TEXT FOR ANALYSIS
____
Diffusers documentation
Distributed inference
Distributed inference
Distributed inference splits the workload across multiple GPUs. It a useful technique for fitting larger models in memory and can process multiple prompts for higher throughput.
This guide will show you how to use Accelerate and PyTorch Distributed for distributed inference.
Accelerate
Accelerate is a library designed to simplify inference and training on multiple accelerators by handling the setup, allowing users to focus on their PyTorch code.
Install Accelerate with the following command.
uv pip install accelerate
Initialize a accelerate.PartialState class in a Python file to create a distributed environment. The accelerate.PartialState class manages process management, device control and distribution, and process coordination.
Move the DiffusionPipeline to accelerate.PartialState.device
to assign a GPU to each process.
import torch
from accelerate import PartialState
from diffusers import DiffusionPipeline
pipeline = DiffusionPipeline.from_pretrained(
"Qwen/Qwen-Image", torch_dtype=torch.float16
)
distributed_state = PartialState()
pipeline.to(distributed_state.device)
Use the split_between_processes utility as a context manager to automatically distribute the prompts between the number of processes.
with distributed_state.split_between_processes(["a dog", "a cat"]) as prompt:
result = pipeline(prompt).images[0]
result.save(f"result_{distributed_state.process_index}.png")
Call accelerate launch
to run the script and use the --num_processes
argument to set the number of GPUs to use.
accelerate launch run_distributed.py --num_processes=2
Refer to this minimal example script for running inference across multiple GPUs. To learn more, take a look at the Distributed Inference with 🤗 Accelerate guide.
PyTorch Distributed
PyTorch DistributedDataParallel enables data parallelism, which replicates the same model on each device, to process different batches of data in parallel.
____
GIVEN INFORMATION
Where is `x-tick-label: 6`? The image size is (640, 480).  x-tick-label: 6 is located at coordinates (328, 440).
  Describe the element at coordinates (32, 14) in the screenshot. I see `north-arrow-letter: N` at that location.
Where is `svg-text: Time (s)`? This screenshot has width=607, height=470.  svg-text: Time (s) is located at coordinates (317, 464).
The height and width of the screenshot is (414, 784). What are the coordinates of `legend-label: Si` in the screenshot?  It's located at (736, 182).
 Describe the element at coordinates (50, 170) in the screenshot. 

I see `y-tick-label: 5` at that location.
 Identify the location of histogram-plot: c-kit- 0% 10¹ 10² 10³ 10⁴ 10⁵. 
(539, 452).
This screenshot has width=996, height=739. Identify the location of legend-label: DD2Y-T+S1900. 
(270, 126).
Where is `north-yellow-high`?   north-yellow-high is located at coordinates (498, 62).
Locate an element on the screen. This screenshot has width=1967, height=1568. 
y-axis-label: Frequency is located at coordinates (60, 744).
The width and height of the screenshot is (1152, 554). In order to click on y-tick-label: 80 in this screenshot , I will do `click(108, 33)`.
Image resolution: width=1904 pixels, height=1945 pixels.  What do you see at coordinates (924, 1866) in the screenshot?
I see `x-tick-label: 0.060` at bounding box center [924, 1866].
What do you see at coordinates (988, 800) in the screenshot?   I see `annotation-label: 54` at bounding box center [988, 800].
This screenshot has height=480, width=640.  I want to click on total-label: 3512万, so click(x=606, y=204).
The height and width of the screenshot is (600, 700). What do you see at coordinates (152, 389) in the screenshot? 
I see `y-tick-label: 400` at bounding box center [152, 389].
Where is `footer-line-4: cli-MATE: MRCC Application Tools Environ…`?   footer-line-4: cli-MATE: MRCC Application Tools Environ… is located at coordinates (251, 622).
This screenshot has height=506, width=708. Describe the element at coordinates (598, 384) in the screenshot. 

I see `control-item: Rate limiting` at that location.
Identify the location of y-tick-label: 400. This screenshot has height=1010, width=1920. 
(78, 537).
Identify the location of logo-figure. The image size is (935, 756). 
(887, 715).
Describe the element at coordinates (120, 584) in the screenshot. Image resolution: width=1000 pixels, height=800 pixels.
____
PROBLEMS TO WORK ON
[a] In the distributed inference guide, what does the accelerate.PartialState class manage?
[b] Retype the passage of the distributed inference guide starting with "accelerate launch run_distributed.py" and going on through "data in parallel.".

ANSWERS FOR EACH ITEM
[a] Process management, device control and distribution, and process coordination.

[b]
accelerate launch run_distributed.py --num_processes=2
Refer to this minimal example script for running inference across multiple GPUs. To learn more, take a look at the Distributed Inference with 🤗 Accelerate guide.
PyTorch Distributed
PyTorch DistributedDataParallel enables data parallelism, which replicates the same model on each device, to process different batches of data in parallel.